В этой связи, как представляется, имеет смысл взглянуть на феномен трансгуманизма, отталкиваясь от гуманистических ценностей. Хотелось бы, однако, чтобы сам такой взгляд по возможности не был ценностно ангажированным. Иными словами, речь идет о том, чтобы попробовать разобраться, можно ли считать трансгуманизм либо продолжением, либо специфической разновидностью, либо особой формой выражения традиционного гуманизма. Воздержание от ценностной ангажированности при этом означало бы, что само по себе выявление расхождений, пусть даже самых кардинальных, между трансгуманизмом и гуманизмом, не являлось бы основанием для морального осуждения трансгуманизма, в частности, для отождествления его с антигуманизмом.
Нижегородский философ В.А. Кутырев считает некорректной мою попытку проблематизировать взаимоотношения между гуманизмом и трансгуманизмом.

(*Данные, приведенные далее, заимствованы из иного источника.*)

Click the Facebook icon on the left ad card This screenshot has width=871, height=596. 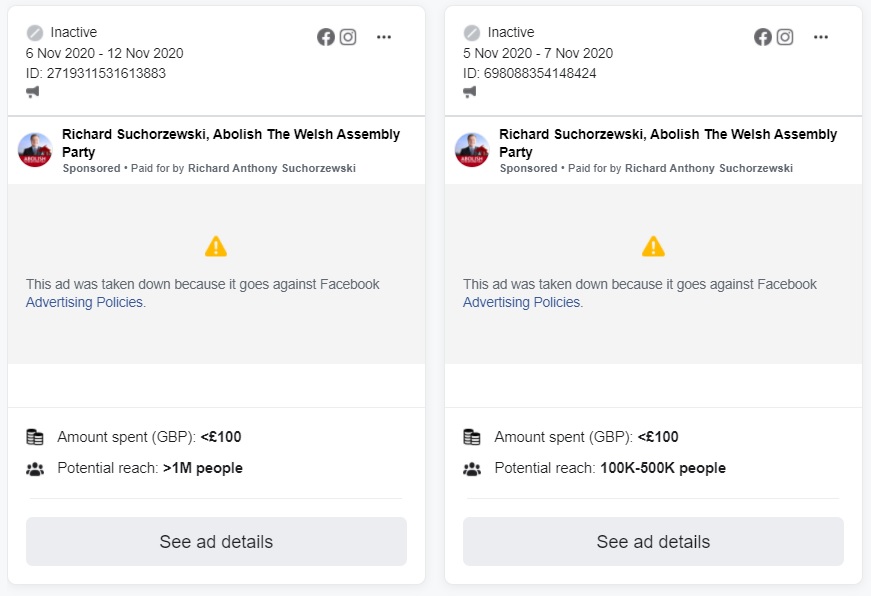[x=326, y=37]
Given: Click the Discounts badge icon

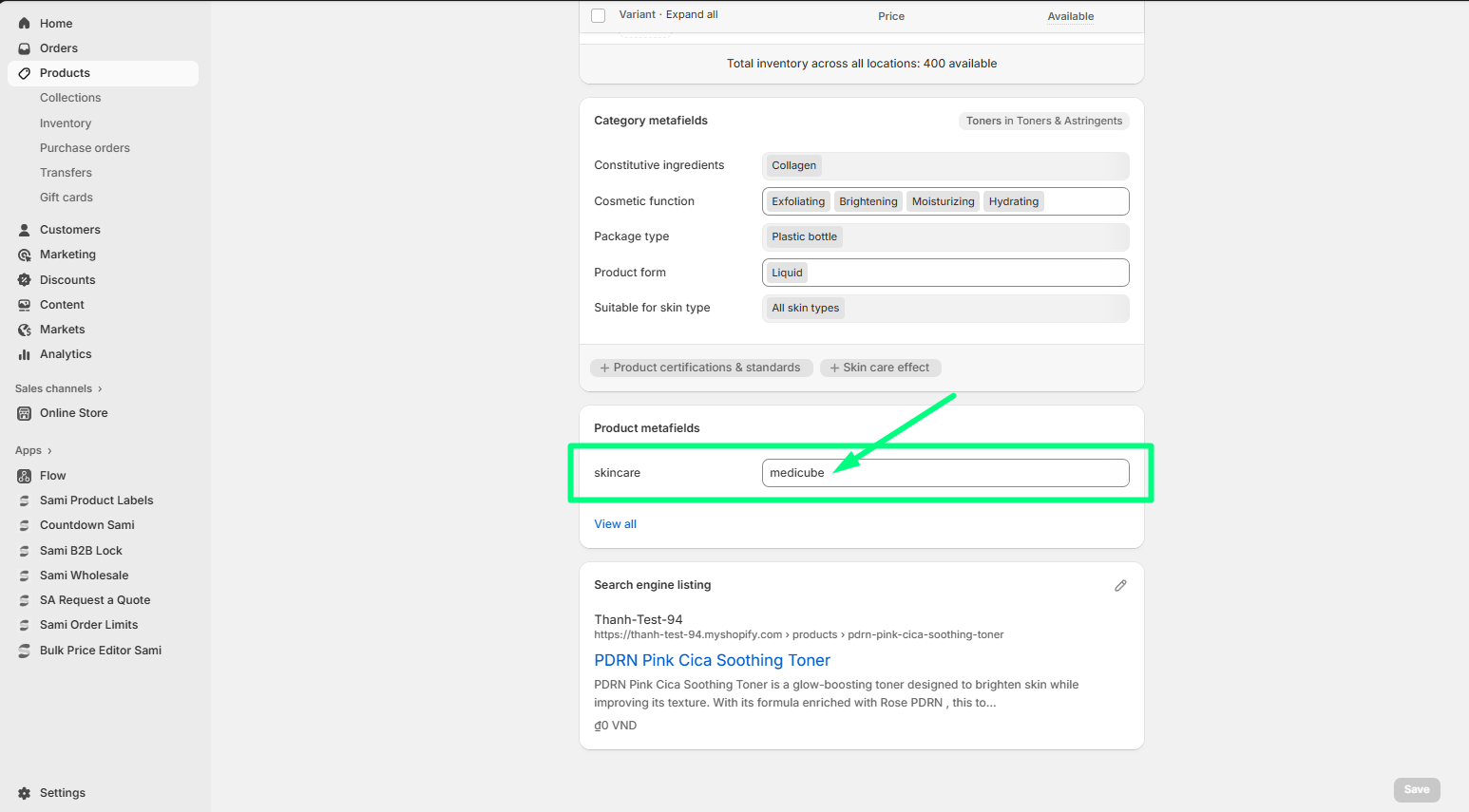Looking at the screenshot, I should [25, 280].
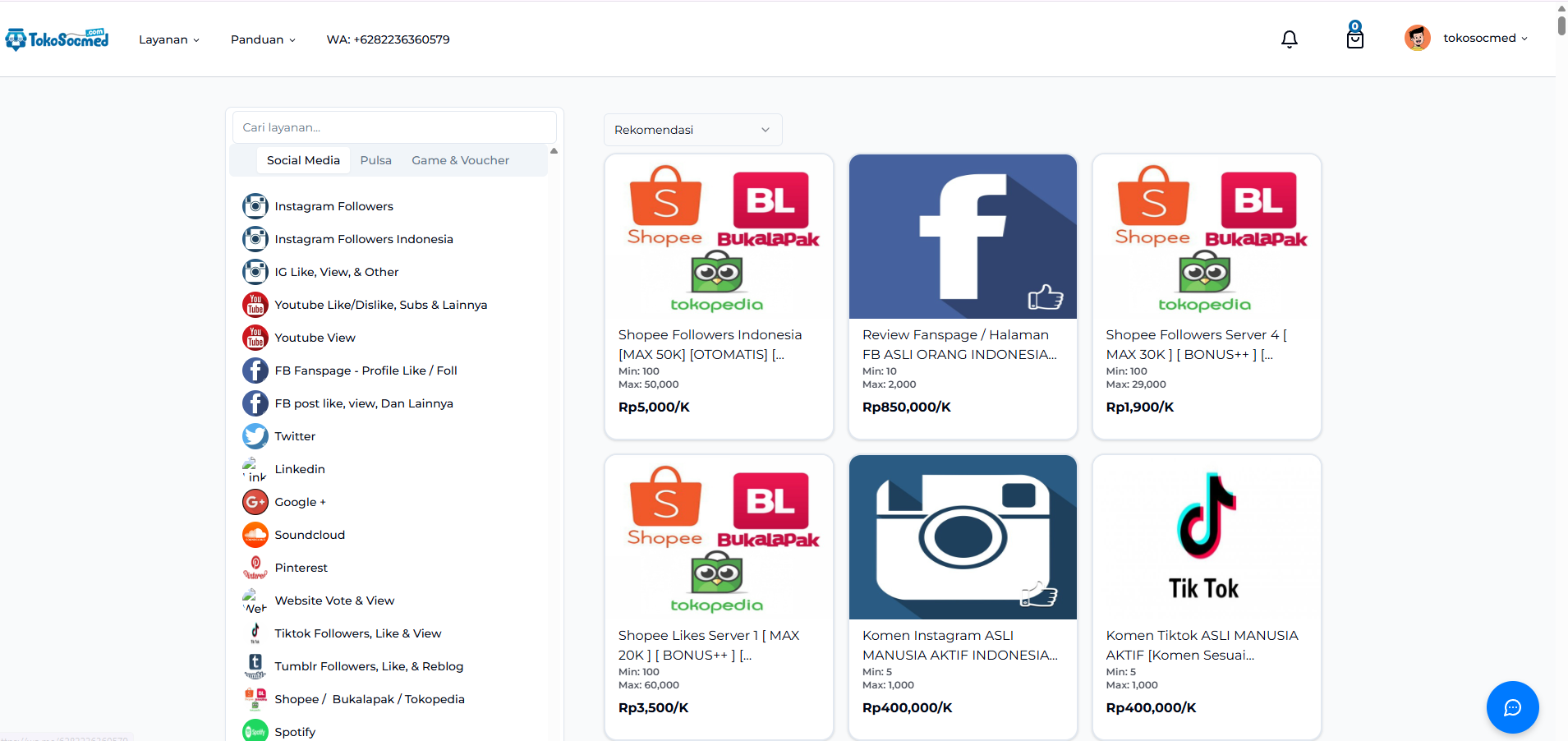The width and height of the screenshot is (1568, 741).
Task: Open Instagram Followers Indonesia category
Action: point(363,239)
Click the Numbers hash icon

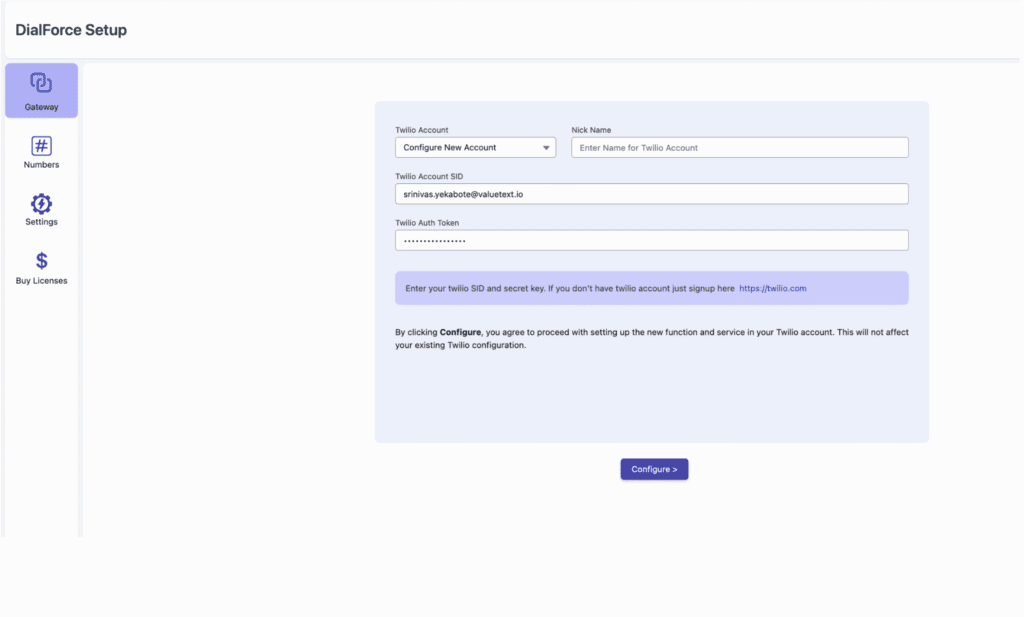click(x=41, y=146)
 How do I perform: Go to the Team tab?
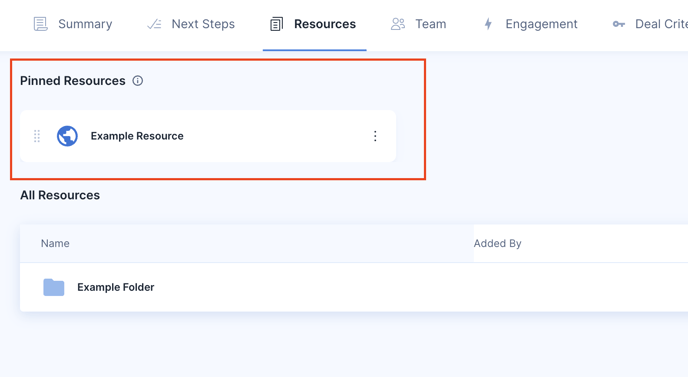tap(419, 24)
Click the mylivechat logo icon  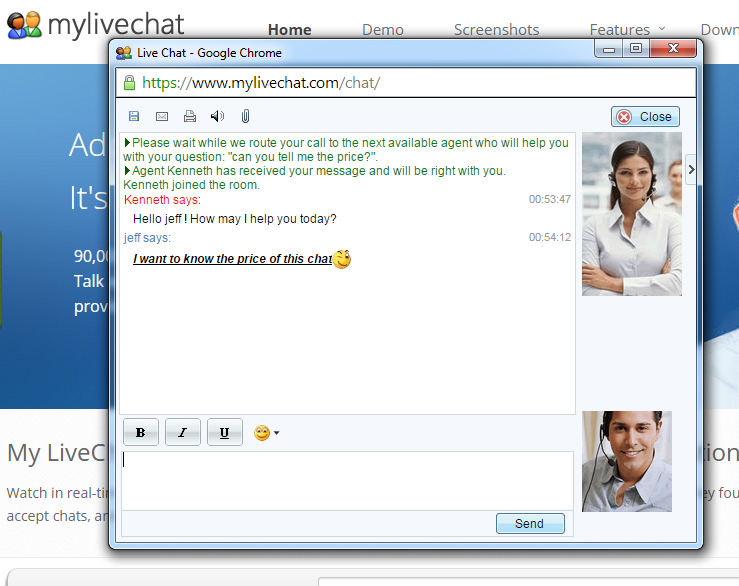(x=24, y=25)
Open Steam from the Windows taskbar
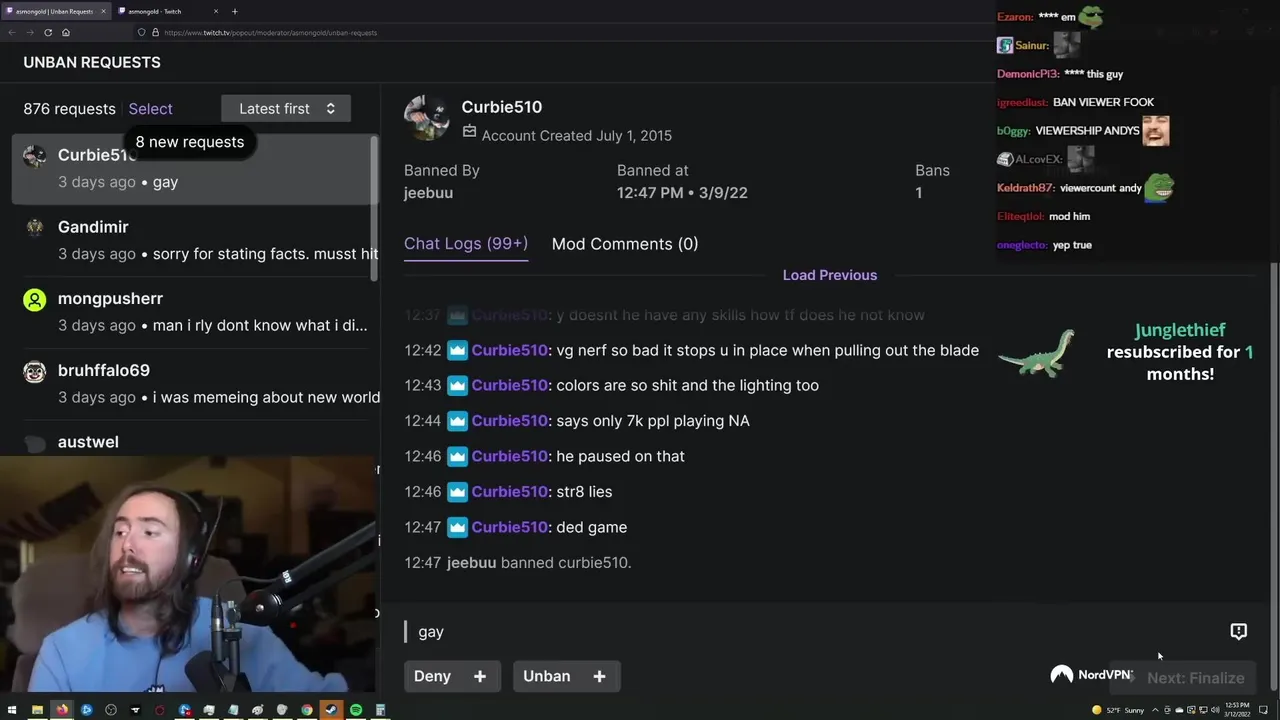This screenshot has width=1280, height=720. pos(331,710)
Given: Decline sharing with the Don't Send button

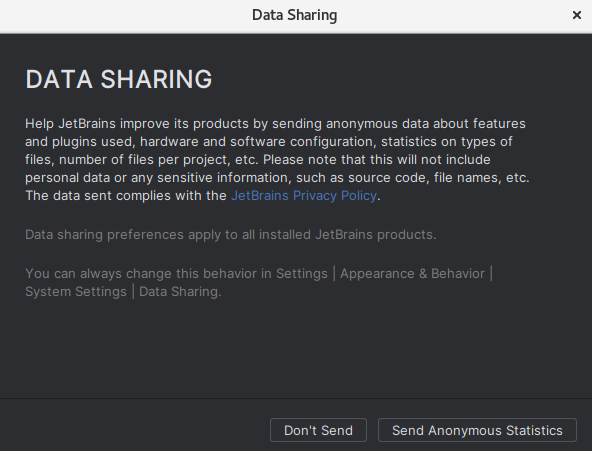Looking at the screenshot, I should [x=318, y=430].
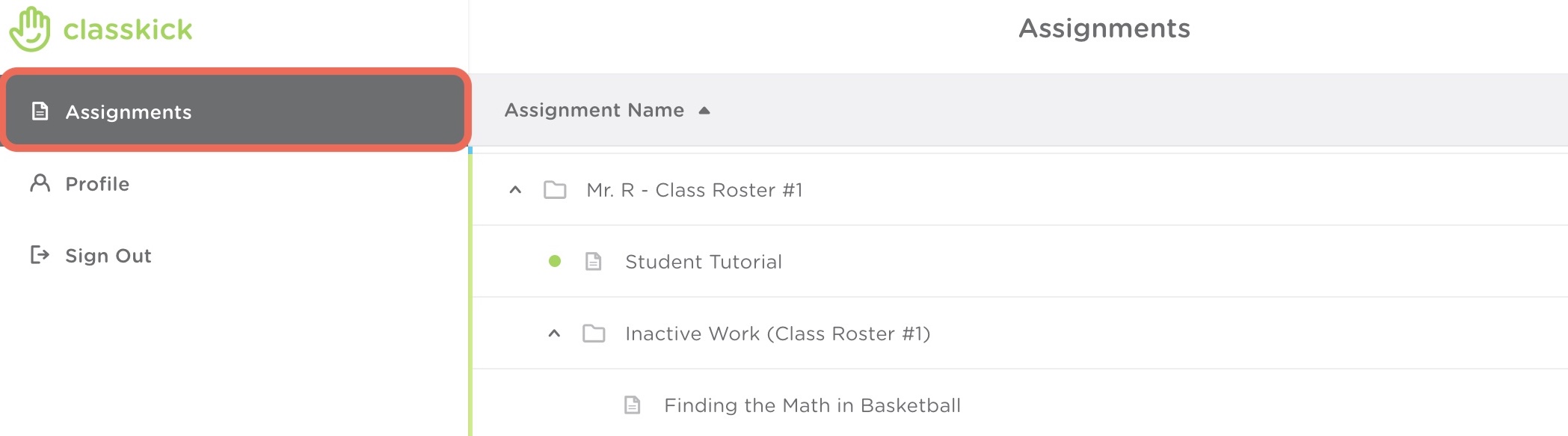This screenshot has height=436, width=1568.
Task: Collapse the Mr. R - Class Roster #1 folder
Action: click(x=514, y=190)
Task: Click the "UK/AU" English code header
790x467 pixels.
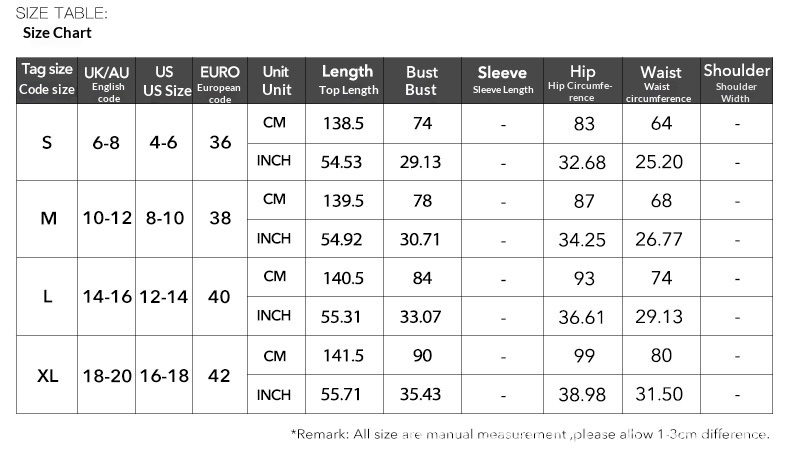Action: (107, 80)
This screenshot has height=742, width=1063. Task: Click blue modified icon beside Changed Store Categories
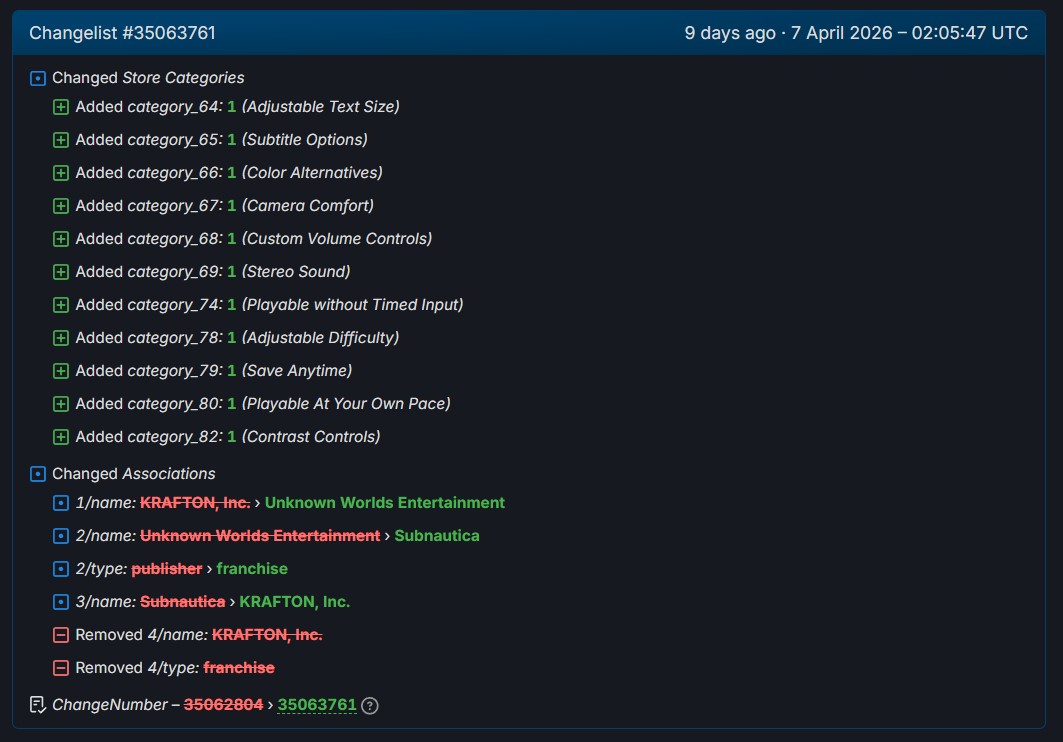coord(38,78)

Процитировав мое высказывание о том, что «… пока трудно судить, является ли трансгуманизм развитием, современной фазой гуманизма, либо же, с позиций трансгуманизма, привычный нам гуманизм должен быть вообще отброшен как нечто архаичное»,[28] Кутырев, в свою очередь, замечает: «Нам кажется, что ничего трудного в квалификации соотношения гуманизма и трансгуманизма нет. Последний есть отрицание первого…».[29]Я бы, со своей стороны, не спешил с вынесением категорических вердиктов, ибо такая поспешность, даже если она позволяет приходить к простым решениям, может обернуться тем, что наш взгляд окажется слепым по отношению к весьма интересным и содержательным проблемам.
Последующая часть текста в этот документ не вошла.